InfoQ Homepage Podcasts Kolton Andrus on Gremlin’s Newly Announced SaaS Chaos Engineering Product and Running Game Days

Kolton Andrus on Gremlin’s Newly Announced SaaS Chaos Engineering Product and Running Game Days

Dec 22, 2017

Gremlin is a Software as a Service that lets you plan, control and undo Chaos engineering experiments built by engineers with experience from Netflix, AWS, Dropbox and others. In this podcast Wes talks to Kolton Andrus about the Gremlin product and architecture and related topics such as running Game Days.

Key Takeaways

Chaos Engineering is about thoughtful, planed experiments. An example might be a Game Day where we get a group of engineers in a room and whiteboard out what can wrong, and then we run experiments to test our assumptions such as what happens when your log files fill up the disk.
In general the advice is to minimise your blast radius; start with the smallest thing that you can do that will teach you something about your system - a single instance, a single container - once you’ve got faith in that scale up and repeat.
Gremlin, which is based on the idea of chaos engineering or “resilience as a service” is now available as a product, with early customers including Twillio, Expedia, Confluent and Remind. There are open source alternatives but it’s the first enterprise product to our knowledge.
Examples of the Gremlins you can inject include things that consume resources (for example memory, CPU, disk-space, IO overhead), things that change the state of the host or the VM (kill processes, time travel such as a leap second or a clock skew, rebooting hosts and containers), and things that change the network (we can’t resolve DNS, the service is slow and so on).
The Gremlin client is written in Rust. Rust does deterministic memory management, and failure is a first class citizen in Rust the signatures in Rust have a result. The service is written in Java running on AWS, and the web interface is written in Ember.

Subscribe on:

What’s the big news for Gremlin?

1:45 Yesterday was our big launch day - we publicly spoke about what we’ve been building.
2:00 Gremlin - our failure as a service - is now publicly available, and is enterprise ready.
2:15 We closed our series A round earlier this year - 7 1/2m dollars.

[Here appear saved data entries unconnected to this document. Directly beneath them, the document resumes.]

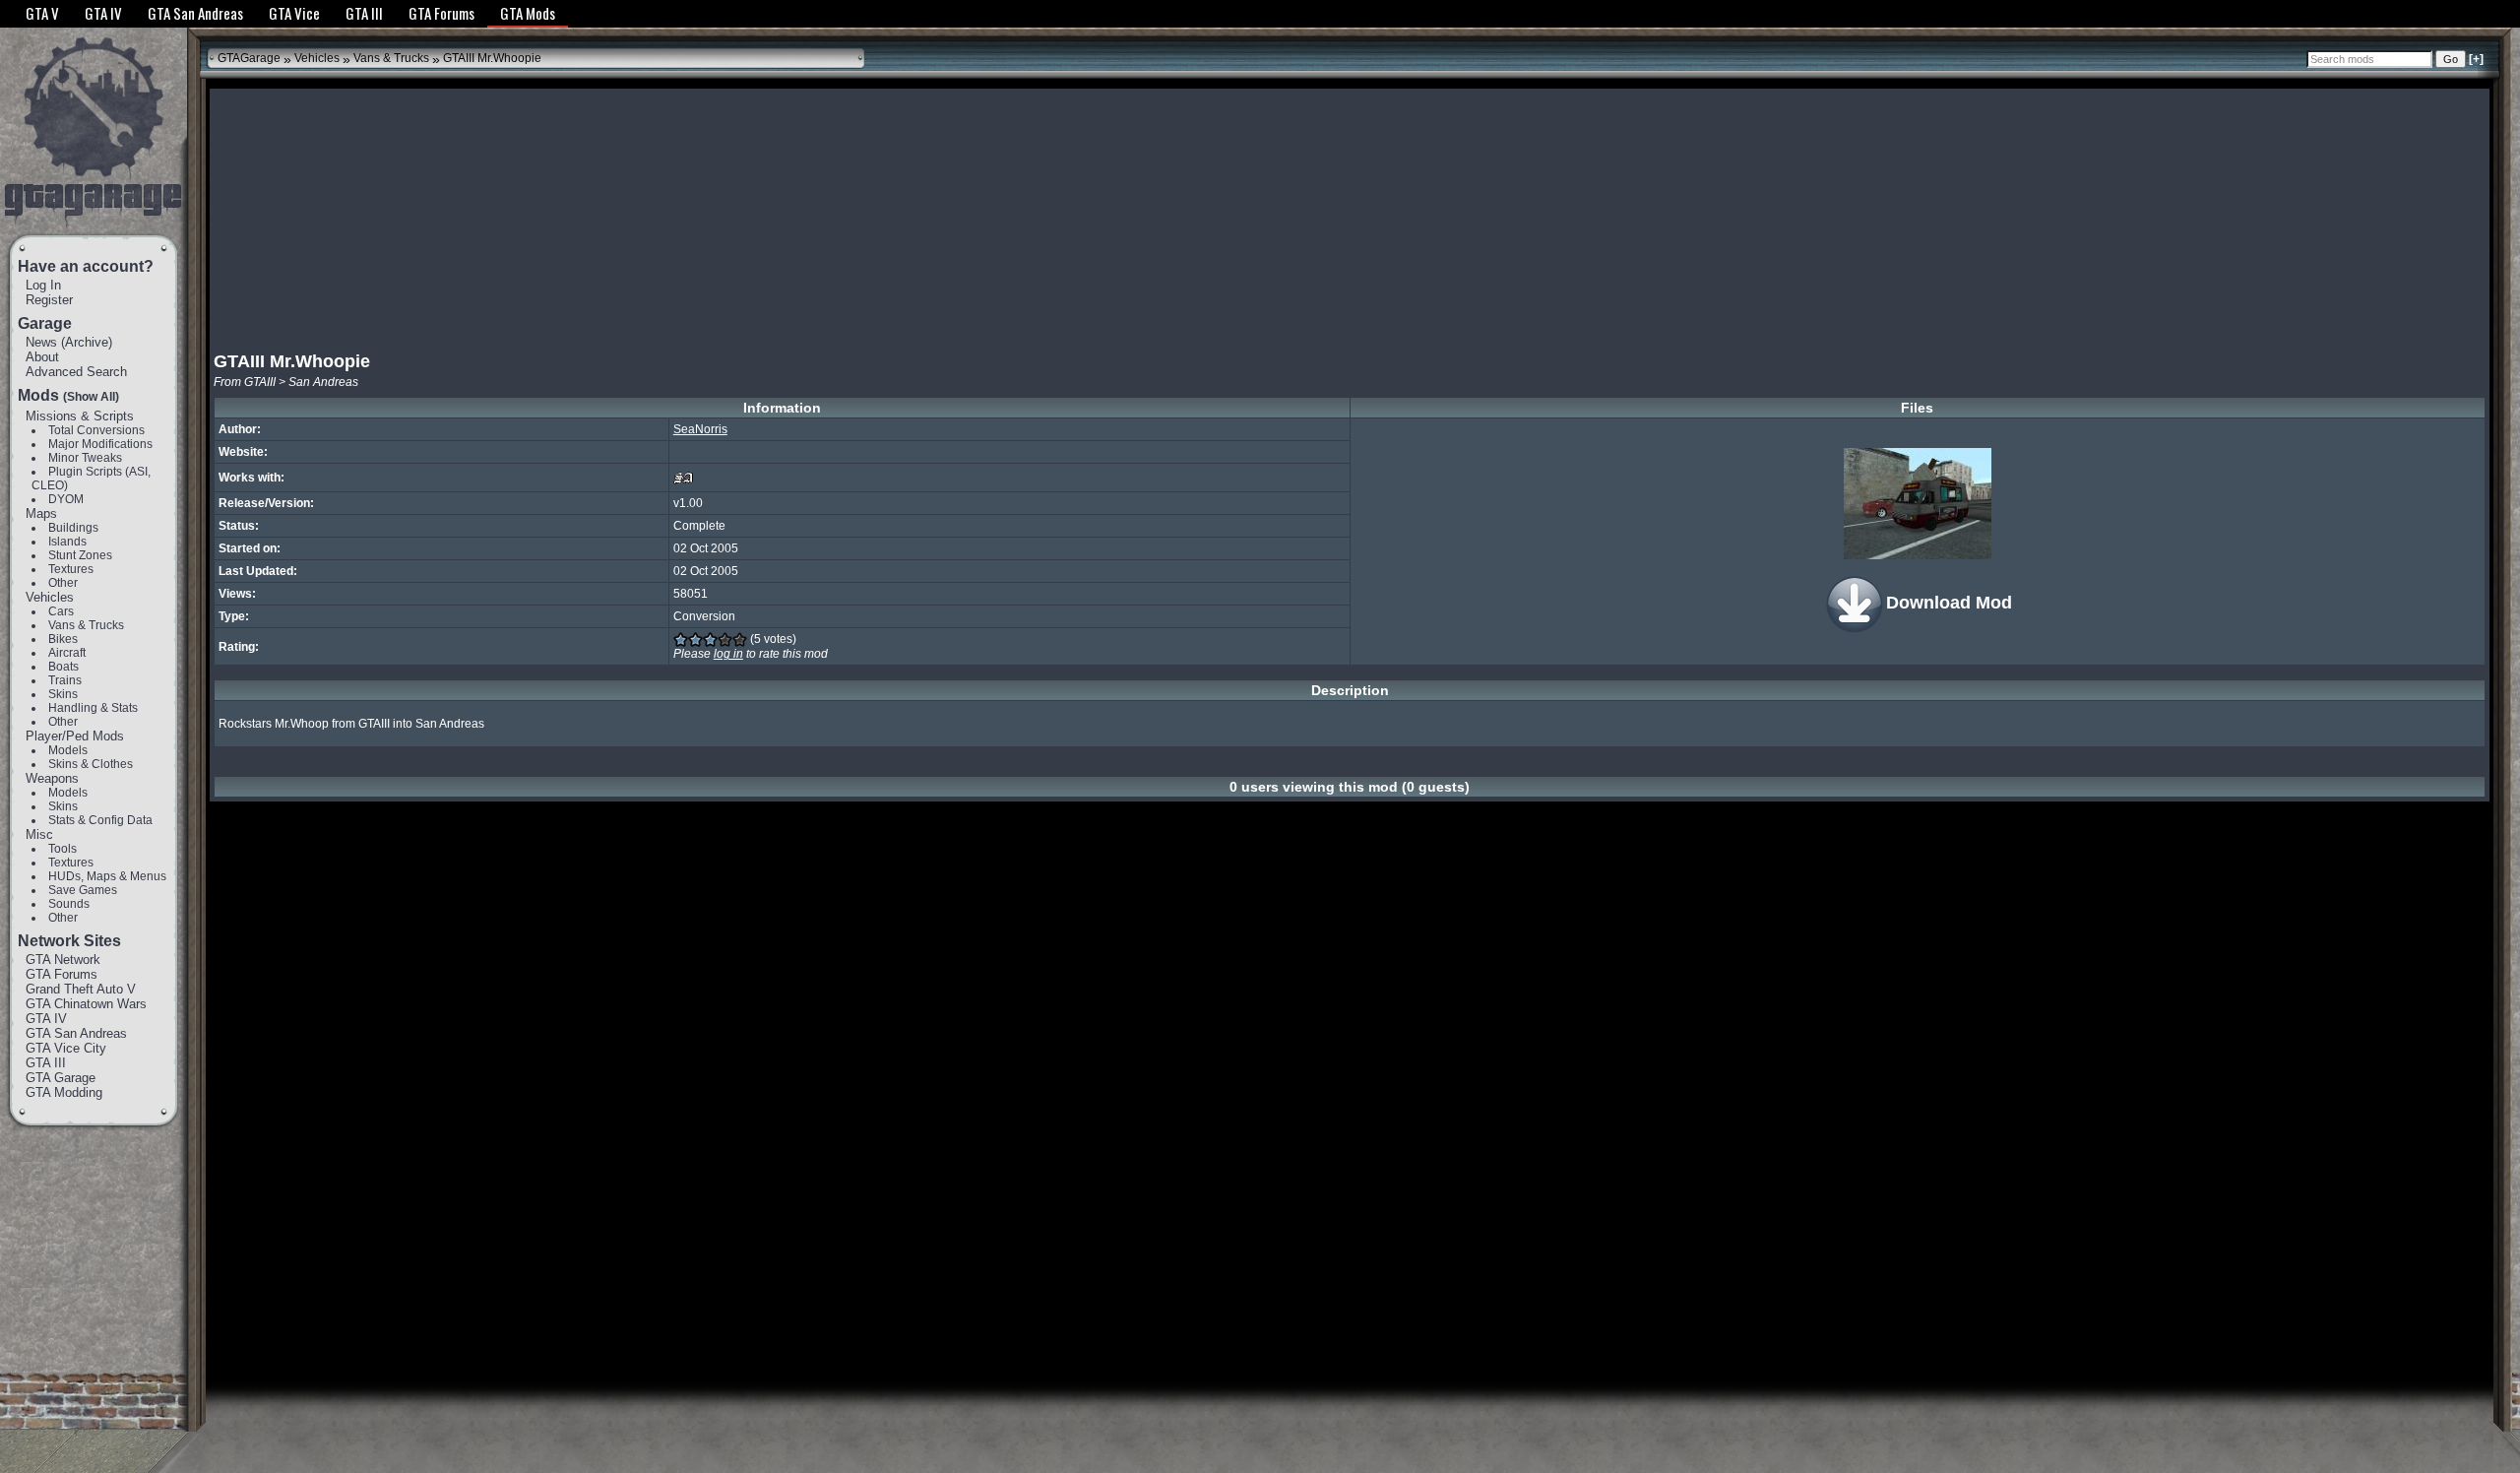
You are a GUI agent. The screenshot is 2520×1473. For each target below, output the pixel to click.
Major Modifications (100, 444)
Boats (63, 666)
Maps (41, 513)
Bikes (63, 639)
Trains (65, 680)
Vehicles (50, 597)
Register (49, 299)
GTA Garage (60, 1077)
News (41, 342)
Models (68, 750)
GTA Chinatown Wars (86, 1003)
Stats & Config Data (100, 820)
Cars (61, 611)
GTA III (46, 1063)
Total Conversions (96, 430)
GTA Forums (61, 974)
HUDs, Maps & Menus (107, 876)
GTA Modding (64, 1092)
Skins (63, 694)
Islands (67, 541)
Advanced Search (76, 371)
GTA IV (46, 1018)
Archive (86, 342)
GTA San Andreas (76, 1033)
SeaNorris (700, 429)
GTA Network (63, 959)
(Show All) (91, 397)
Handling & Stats (93, 708)
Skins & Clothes (90, 764)
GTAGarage (249, 58)
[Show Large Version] (1917, 503)
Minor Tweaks (85, 458)
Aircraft (67, 653)
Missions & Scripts (80, 416)
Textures (71, 569)
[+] (2476, 59)
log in (728, 654)
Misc (39, 834)
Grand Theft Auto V (81, 989)
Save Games (82, 890)
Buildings (73, 528)
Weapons (52, 778)
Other (63, 583)
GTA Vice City (66, 1048)
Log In (43, 285)
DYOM (66, 499)
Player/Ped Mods (75, 736)
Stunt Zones (80, 555)
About (42, 357)
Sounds (69, 904)
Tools (62, 849)
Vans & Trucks (86, 625)
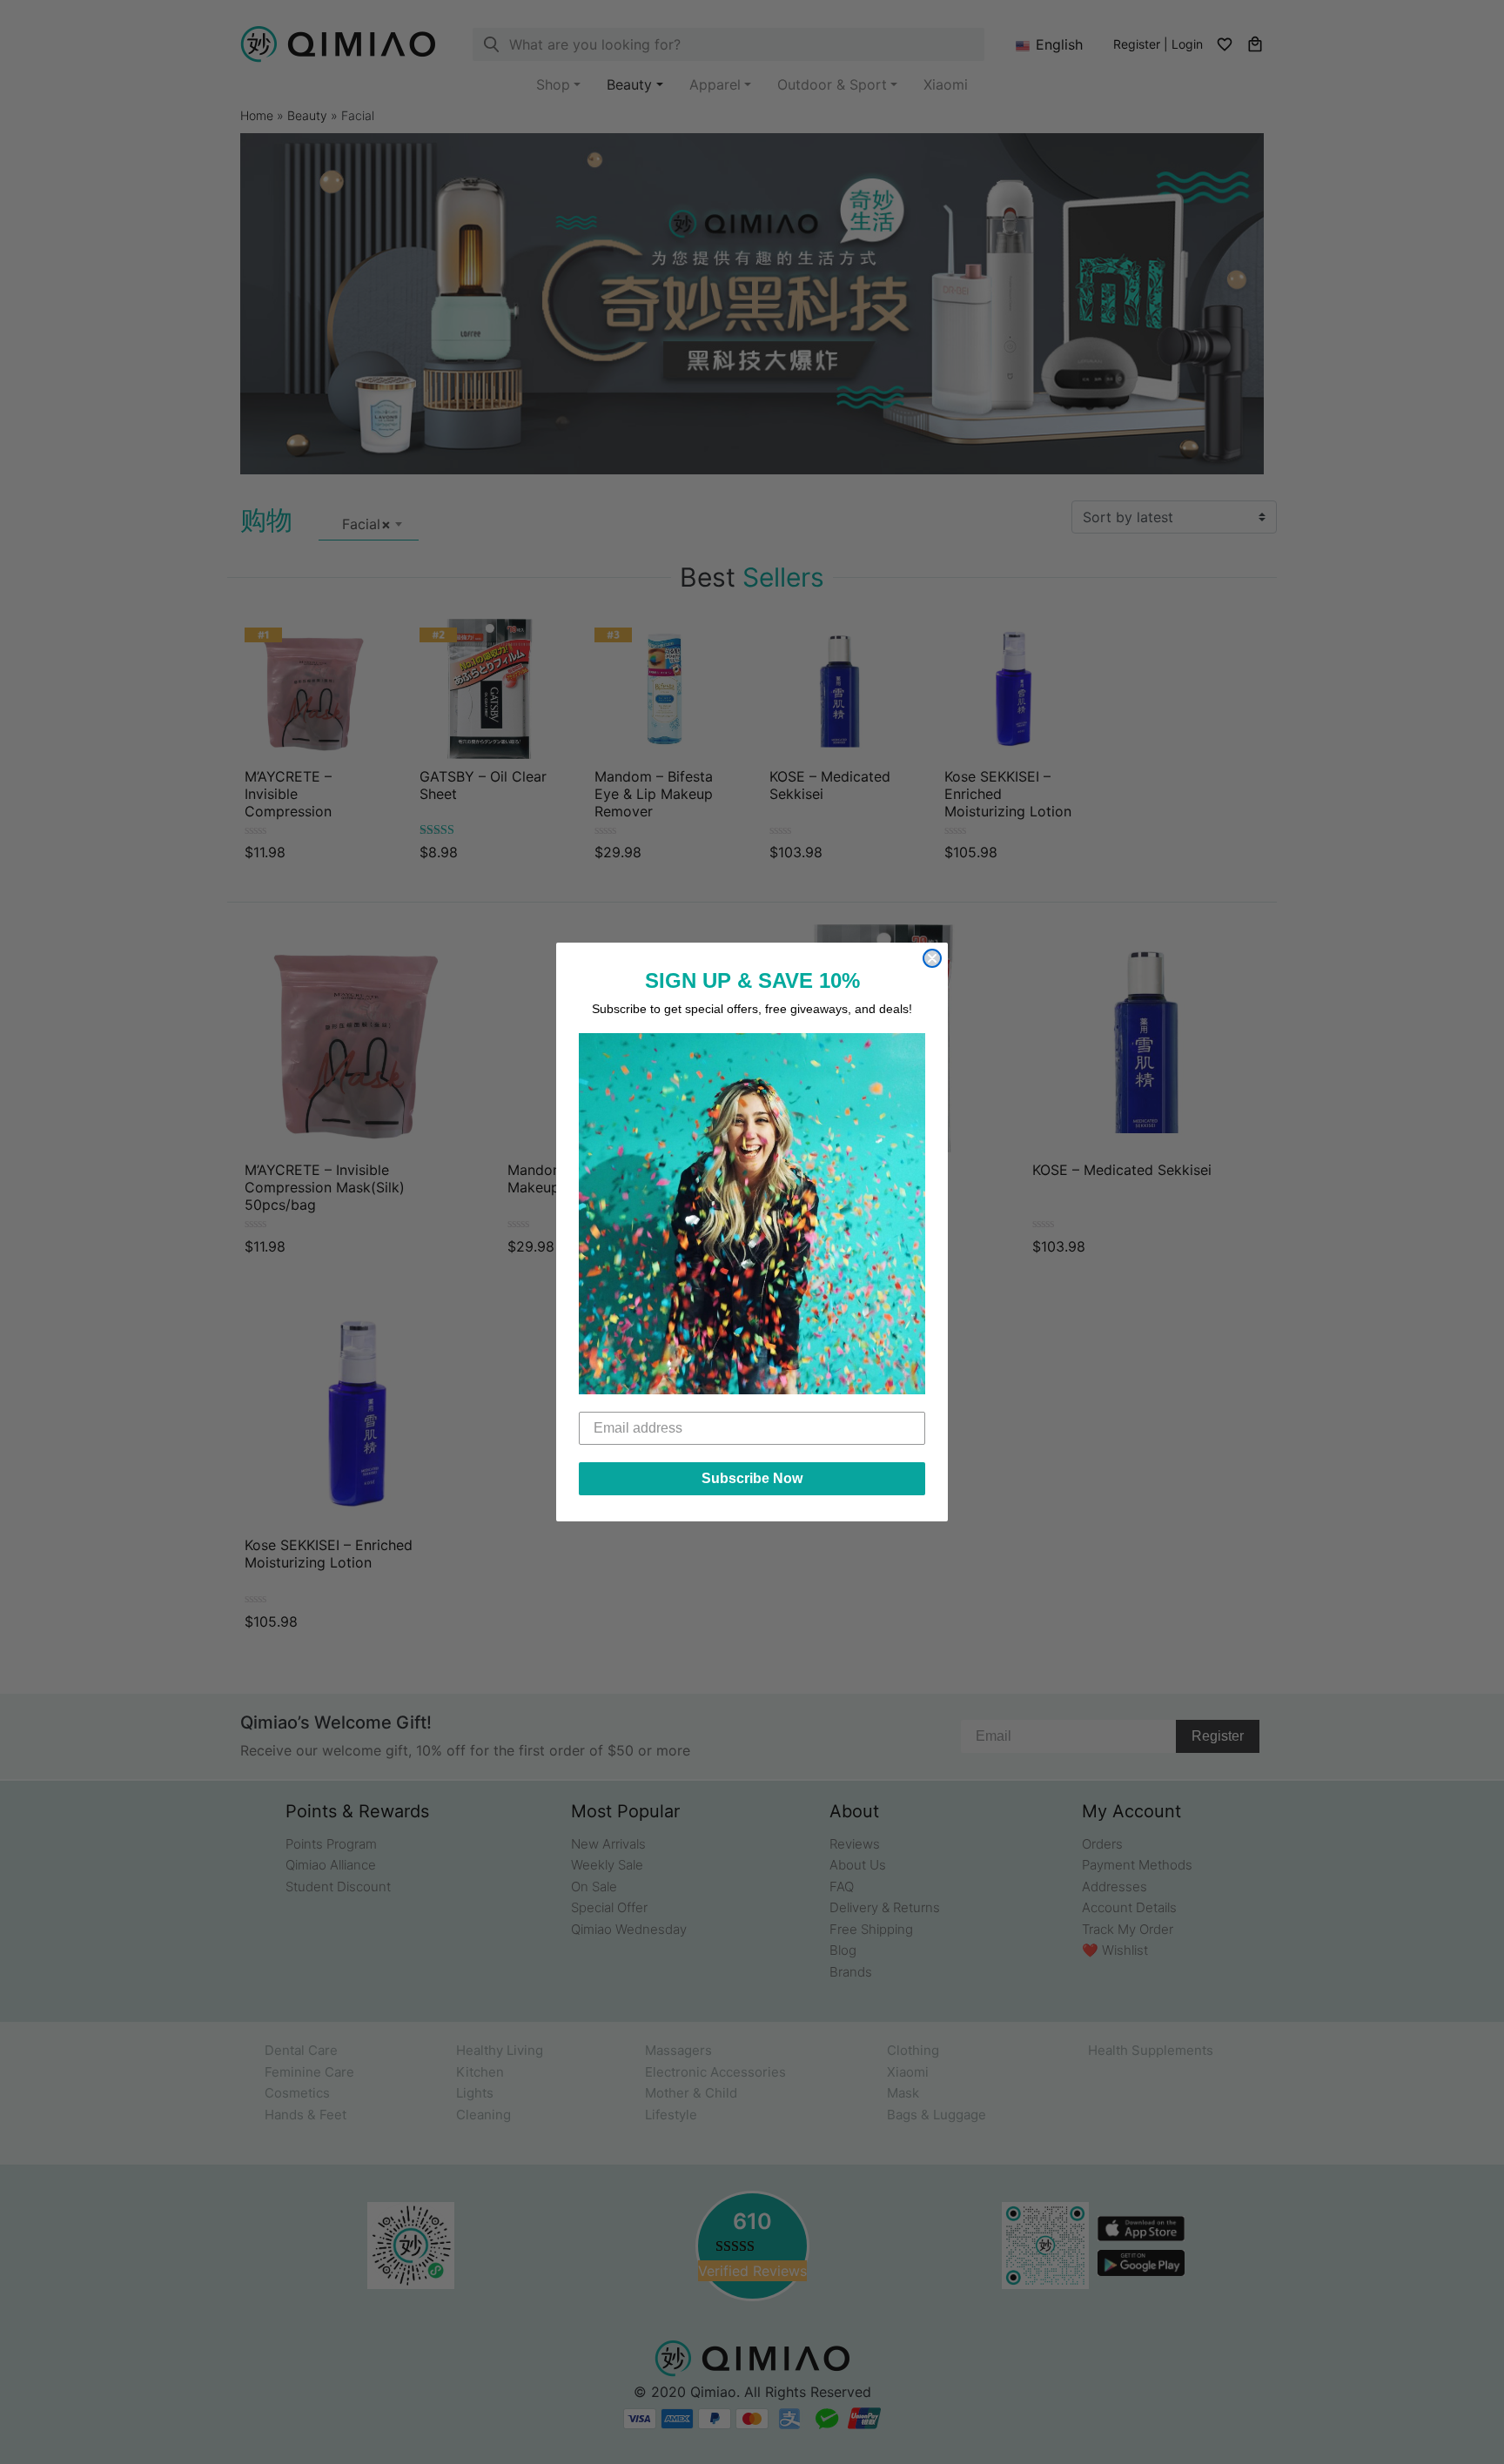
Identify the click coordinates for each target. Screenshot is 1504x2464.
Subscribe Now (752, 1478)
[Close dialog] (932, 958)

What is resilience as a service?

3:30 Failure as a service resonates with engineers, but it is a means to an end.
3:40 What we’re really focussed on is helping companies be more resilient to failure.
4:05 We want to make software stronger.
4:30 It’s a bit like inoculation from a virus - we cause a little bit of harm, but similar to what would happen normally.
4:35 It helps to verify our defences.

What is chaos engineering?

4:55 It’s about thoughtful, planned experiments that teach us how things can go wrong.
5:10 We love Chaos Monkey - it was a pioneering software release.
5:15 However, because of Chaos Monkey people think that the only way to do chaos engineering is to randomly break stuff.
5:20 We don’t think that’s the right way to go - thoughtful experiments are much better both at reviewing where the system is weak but also to train your teams.
5:35 It’s not just the technology - it’s the people as well.

What is a thoughtful planned experiment?

5:55 A game day is group of engineers in a room and thinking about what could go wrong.
6:15 We have engineers whiteboard out their service.
6:20 Often the first iteration doesn’t have all the details - where the configuration is stored, for example.
6:30 Once we’ve drawn out all of the network connections and how they connect to each other.
6:35 We can then look at what would happen if we break a connection, and predict how it would behave.
6:45 Just knowing what could go wrong, and what you think could happen, helps you learn a lot.
6:50 The next step is to execute the experiment.
7:00 At Gremlin we provide the tooling and planning the game day, but we let the engineers drive.
7:15 Often what we see is that our assumptions were incorrect and there are some subtleties as to what happens.

So you could run an experiment on, say, log files filling up a drive?

7:45 We wrote a blog post about that [https://www.gremlin.com/wont-get-fooled-again/] because we ran into this exact problem ourselves.
8:05 So we ran a game day and filled up our disks, and made sure that the log rotation happened, that things continued to operate as expected.

How do you actually run the experiment?

8:35 There’s a couple of ways this can be done.
8:40 There’s a concept of a blast radius - you want to start with the smallest thing that will teach you something about your system.
8:50 For example, it might be a single host, single container, or in the lambda world, a single function.
9:00 You test that assumption - and if things break, the cost of that breakage is low.
9:10 Once you see how it behaves, and you see how it affects your system, you increase the blast radius.
9:20 Think about what could go wrong; plan the experiment; run it on the smallest thing you can learn from and scale up as appropriate.
9:45 A lot of people tend to build up their confidence in a staging environment - if you switch and run it in production, re-set the blast radius.
10:10 At the end of the experiment, when you have fixed any issues, you then automate it so you can’t be hit by it again.

Are there any products like Gremlin on the market?

10:55 There are a lot of open-source projects in varying levels of maturity, but we think we’re the only enterprise-ready product.
11:40 Simplicity is a key tenet of our product.

What does Gremlin give a software developer?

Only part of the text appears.